### DATASET ENTRIES ###

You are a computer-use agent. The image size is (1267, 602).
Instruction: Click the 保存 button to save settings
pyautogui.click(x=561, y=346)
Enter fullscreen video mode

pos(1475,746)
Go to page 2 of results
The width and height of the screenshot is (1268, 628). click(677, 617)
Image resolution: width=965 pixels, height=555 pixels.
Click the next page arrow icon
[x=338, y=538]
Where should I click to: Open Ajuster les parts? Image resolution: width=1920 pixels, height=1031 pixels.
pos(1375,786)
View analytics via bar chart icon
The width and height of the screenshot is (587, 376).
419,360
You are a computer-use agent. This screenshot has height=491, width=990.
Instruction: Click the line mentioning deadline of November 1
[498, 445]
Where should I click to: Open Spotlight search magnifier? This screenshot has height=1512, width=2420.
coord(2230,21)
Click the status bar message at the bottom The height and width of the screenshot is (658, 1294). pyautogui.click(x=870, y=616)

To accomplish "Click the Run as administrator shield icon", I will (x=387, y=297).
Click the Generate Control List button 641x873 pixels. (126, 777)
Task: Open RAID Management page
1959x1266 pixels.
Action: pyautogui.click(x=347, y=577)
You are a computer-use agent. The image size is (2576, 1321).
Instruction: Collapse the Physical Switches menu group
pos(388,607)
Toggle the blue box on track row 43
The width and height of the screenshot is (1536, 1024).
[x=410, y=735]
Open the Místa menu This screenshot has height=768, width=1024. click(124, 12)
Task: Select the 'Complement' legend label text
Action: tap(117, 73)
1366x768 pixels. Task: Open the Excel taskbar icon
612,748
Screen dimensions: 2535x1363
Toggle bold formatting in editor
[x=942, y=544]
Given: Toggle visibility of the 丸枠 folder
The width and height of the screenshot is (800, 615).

###

WORK INSTRUCTIONS: Extract every line of the listing above that contains the word "agent".

SOLUTION FOR THIS EXERCISE:
You are a computer-use agent. The image size is (1267, 602).
You are a computer-use agent. This screenshot has height=491, width=990.
You are a computer-use agent. The image size is (2576, 1321).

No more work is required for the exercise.